#### Given text

Mike resting, comfortable on pavement!
Very happy to be at the end of dirt!


We had been on the road nearly 5 hours and covered only 53 miles. We considered detouring into the town of Roosevelt to get something to eat and refill our bottles, but we were concerned about making the time cutoff at the Jake's Corner Control. We checked our bottles and decided we had enough fluid/food on our machines to avoid the detour and continue on route to the Tonto Basin Grocery store 17 miles up the road. The wind had shifted to a crossing tailwind and sharing the work, our trio made great time as we rolled into the grocery about an hour later. We ate a little food, refilled our bottles, and were ready to roll out when Larry on a mountain bike rode up to us to find out what we were doing and where we were going. He seemed interested in joining us on a future ride, so Carlton told him to go to to check out the 2013 brevet schedule.

We always meet interesting people on these rides!
We left the grocery refilled and continued on the gently rolling highway for the next 11 miles to the official Control at Jake's Corner. We stopped in to get a receipt and top off our bottles. Maybe it was the cold, or maybe the company, but we ended up buying some solid food and enjoying it on the picnic table inside the store!

Jake Corner Store and Control

Snow on the hills surrounding Mt. Ord

I bought an extra water bottle, since there are no services between here and the end of the ride (except a possible detour to the Marina at Saguaro lake). Rolling out of the Control, the temperatures continued to drop as we climbed our way to the high point of the ride, the saddle below Mt. Ord at about 4,500 feet. We stopped at the safety pullout. Carlton added a layer, I chowed down two Honey Stinger Waffles, and hopped on Mike's wheel for the long descent, it was quite cold already, and descending at over 40 miles per hour made it very cold indeed. There is a short false flat where the temperatures warmed before the descent into the Sunflower area. ADOT has improved the highway shoulder so we were able to stay off the highway the whole way from AZ 188 to the Saguaro Lake exit.

With the cold temperatures our water strategy worked well. Leaving Sunflower, there is a steady 3-4 mile climb with a constant 6 % grade. We stopped near to the top put on our lights and to grab a snack. I used my extra water bottle to mix up some more Sustained Energy and eat my last waffle. We rolled easily to the top and with Mike blazing the way we bombed down the Beeline Highway to the Bush Highway exit into an outstanding sunset!
Descending the Beeline Highway at Sunset


The route is generally downhill as we passed the Saguaro Lake Marina and the Salt River Recreation area and working together we made great time over the rollers on the Bush Highway. The ride's final climb is up the dreaded "King Kong" climb. Actually it was so dark, we were halfway up the climb before we realized it! With the climb behind us, it was only a few short miles to the finish control.
We rolled into the control 11 hours and 32 minutes after the start. We covered 137 miles (22 on the dirt) and climbed about 11,000 feet on this outstanding route. Riding into a beautiful dawn at the start and a stunning sunset near the finish reminded us that the Apache Trail 221 is no ordinary 200k!

########
#### Data records

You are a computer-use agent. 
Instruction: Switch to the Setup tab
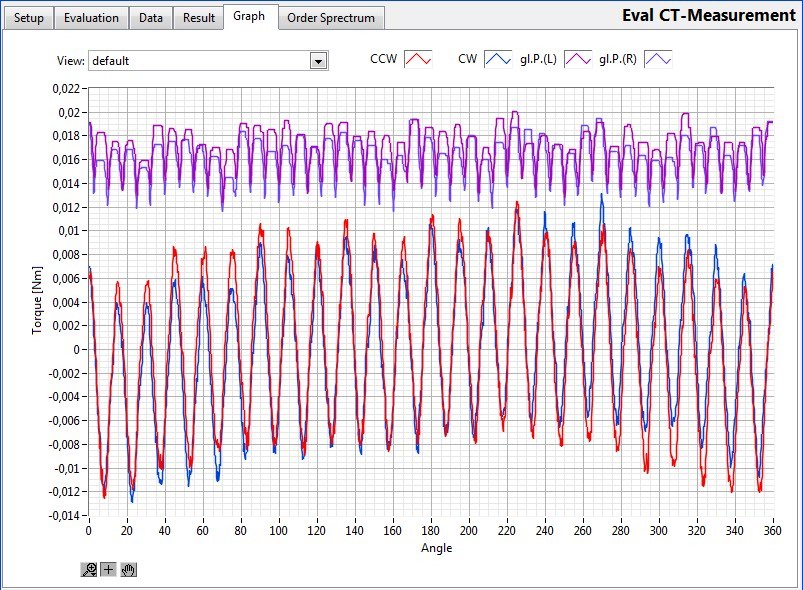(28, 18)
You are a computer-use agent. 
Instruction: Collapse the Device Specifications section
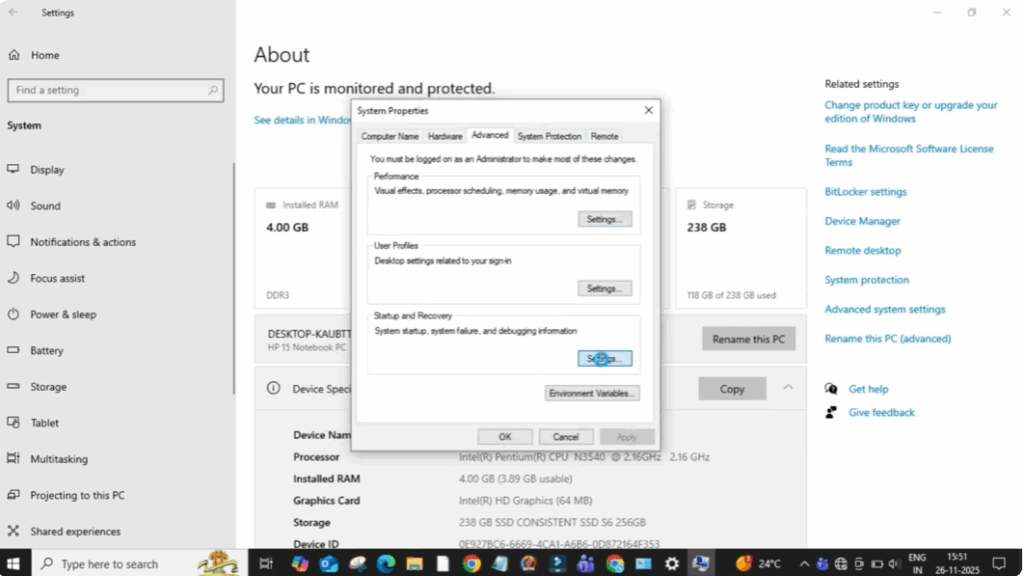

########

Do this:
Continue the ride report about the Apache Trail 221 from the point where it stops. The records were taken from a separate source and have no connection to the ride report.

The answer:
We all agreed it was an outstanding day on the bikes, with great friends, on one of the best routes in the state!

Steve Atkins

Sunday, November 4, 2012

Heart of Arizona 200km Brevet

Ride Report
November 3, 2012

Leaving Bagdad AZ
I really enjoyed last year's Heart of AZ 200km Brevet so this year's edition has been on the calendar all year. The Bullshifter's Cycling Club puts on this awesome event. There are three rides held on the same course, a 44 mile up and back to Yarnell, a 100 mile Century, and the 200km (124 miles) Brevet. All are on a great course, with outstanding support. Last year, the event was held in the midst of a winter storm. This year the weather was perfect!

Carlton van Leuven called earlier in the week looking for a carpool partner to share gas and keep each other awake on the drive to Congress AZ. I told him that I planned on riding an easy pace, and if he didn't mind waiting around for me at the finish, I would love to join him.

Carlton likes it!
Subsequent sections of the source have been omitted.